EXERCISE AIM → Going through the entries below, count each line that holds "computer" and give only the total.

PROVIDED DATA →
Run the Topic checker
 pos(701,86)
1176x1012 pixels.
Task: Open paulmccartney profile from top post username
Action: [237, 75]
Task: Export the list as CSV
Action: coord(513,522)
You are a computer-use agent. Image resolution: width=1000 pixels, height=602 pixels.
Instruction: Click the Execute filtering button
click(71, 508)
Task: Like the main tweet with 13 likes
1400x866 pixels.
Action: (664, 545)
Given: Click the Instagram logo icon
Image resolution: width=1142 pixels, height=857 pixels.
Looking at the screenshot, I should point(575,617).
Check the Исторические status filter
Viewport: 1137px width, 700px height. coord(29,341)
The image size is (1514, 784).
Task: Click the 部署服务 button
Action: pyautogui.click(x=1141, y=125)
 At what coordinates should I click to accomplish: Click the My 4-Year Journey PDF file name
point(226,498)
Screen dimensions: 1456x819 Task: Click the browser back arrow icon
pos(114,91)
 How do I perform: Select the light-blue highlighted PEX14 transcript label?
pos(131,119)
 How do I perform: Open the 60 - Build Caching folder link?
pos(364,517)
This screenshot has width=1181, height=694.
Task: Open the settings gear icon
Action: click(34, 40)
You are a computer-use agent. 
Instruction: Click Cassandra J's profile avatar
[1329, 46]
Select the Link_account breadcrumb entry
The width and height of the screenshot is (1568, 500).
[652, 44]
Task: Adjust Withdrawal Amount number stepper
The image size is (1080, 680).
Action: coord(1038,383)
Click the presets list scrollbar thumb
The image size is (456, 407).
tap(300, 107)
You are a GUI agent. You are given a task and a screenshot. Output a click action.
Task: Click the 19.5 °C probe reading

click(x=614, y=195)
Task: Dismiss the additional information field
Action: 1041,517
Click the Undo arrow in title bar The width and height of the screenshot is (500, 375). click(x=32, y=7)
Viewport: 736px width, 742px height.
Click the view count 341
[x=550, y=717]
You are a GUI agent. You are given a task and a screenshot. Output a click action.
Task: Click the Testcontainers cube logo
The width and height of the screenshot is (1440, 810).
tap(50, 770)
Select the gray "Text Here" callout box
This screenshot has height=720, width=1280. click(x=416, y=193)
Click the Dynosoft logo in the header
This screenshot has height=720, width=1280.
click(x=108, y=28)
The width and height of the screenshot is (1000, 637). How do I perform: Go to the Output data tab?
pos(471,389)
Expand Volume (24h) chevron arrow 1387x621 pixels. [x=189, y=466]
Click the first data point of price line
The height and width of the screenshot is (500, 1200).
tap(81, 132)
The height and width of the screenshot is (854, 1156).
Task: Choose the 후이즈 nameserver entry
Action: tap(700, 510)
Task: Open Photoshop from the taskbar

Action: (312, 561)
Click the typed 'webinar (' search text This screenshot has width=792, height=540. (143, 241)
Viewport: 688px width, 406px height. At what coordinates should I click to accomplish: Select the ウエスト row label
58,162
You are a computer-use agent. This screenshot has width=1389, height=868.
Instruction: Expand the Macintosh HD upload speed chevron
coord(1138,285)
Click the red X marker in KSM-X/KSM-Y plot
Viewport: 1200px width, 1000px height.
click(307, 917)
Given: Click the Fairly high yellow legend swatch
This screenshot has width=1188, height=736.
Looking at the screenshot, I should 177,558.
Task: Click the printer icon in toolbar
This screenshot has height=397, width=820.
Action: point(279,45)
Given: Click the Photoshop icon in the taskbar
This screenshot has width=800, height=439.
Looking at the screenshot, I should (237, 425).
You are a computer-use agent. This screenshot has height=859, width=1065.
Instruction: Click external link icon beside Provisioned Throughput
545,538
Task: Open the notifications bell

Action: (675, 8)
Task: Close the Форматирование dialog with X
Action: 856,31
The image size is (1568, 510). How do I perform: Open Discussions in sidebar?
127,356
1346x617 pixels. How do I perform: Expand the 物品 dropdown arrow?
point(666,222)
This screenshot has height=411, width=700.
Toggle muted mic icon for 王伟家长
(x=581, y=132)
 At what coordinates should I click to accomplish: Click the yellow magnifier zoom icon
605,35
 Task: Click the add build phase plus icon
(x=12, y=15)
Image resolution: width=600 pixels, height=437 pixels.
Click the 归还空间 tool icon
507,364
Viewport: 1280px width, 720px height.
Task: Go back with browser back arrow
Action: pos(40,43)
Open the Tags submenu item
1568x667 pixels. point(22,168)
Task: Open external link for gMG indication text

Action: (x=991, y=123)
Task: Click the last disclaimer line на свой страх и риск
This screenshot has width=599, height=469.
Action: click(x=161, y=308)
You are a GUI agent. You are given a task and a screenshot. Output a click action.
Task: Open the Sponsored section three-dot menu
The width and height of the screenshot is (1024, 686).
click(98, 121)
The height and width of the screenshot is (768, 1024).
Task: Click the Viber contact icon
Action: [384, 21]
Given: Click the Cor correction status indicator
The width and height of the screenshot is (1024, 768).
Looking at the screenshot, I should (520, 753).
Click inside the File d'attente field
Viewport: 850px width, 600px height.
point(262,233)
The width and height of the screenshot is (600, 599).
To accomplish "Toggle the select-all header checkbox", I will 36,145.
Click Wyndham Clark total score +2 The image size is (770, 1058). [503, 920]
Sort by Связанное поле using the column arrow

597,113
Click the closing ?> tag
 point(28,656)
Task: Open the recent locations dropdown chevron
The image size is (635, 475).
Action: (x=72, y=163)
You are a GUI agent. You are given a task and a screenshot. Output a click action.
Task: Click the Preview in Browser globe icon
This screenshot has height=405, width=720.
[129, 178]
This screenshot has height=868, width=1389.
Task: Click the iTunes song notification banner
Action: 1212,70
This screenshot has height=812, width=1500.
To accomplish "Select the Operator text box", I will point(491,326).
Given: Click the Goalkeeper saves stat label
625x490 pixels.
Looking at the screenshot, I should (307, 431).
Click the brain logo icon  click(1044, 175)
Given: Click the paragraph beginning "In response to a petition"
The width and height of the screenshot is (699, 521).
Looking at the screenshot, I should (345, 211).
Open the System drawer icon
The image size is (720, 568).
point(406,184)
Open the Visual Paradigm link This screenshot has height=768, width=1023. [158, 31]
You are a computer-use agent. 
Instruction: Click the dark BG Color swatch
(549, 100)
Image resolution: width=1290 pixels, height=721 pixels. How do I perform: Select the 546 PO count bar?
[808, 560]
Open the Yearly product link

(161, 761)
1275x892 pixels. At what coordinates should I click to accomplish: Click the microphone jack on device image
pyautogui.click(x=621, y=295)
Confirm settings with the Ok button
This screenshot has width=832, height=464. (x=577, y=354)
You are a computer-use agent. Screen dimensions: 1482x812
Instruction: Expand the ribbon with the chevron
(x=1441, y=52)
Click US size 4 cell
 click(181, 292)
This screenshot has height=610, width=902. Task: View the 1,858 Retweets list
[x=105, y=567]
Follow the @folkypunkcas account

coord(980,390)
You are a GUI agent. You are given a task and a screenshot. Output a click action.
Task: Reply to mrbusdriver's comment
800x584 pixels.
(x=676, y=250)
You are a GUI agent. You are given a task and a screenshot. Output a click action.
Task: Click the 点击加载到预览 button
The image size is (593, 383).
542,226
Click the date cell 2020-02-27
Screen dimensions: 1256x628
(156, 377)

EXERCISE RESULT → 6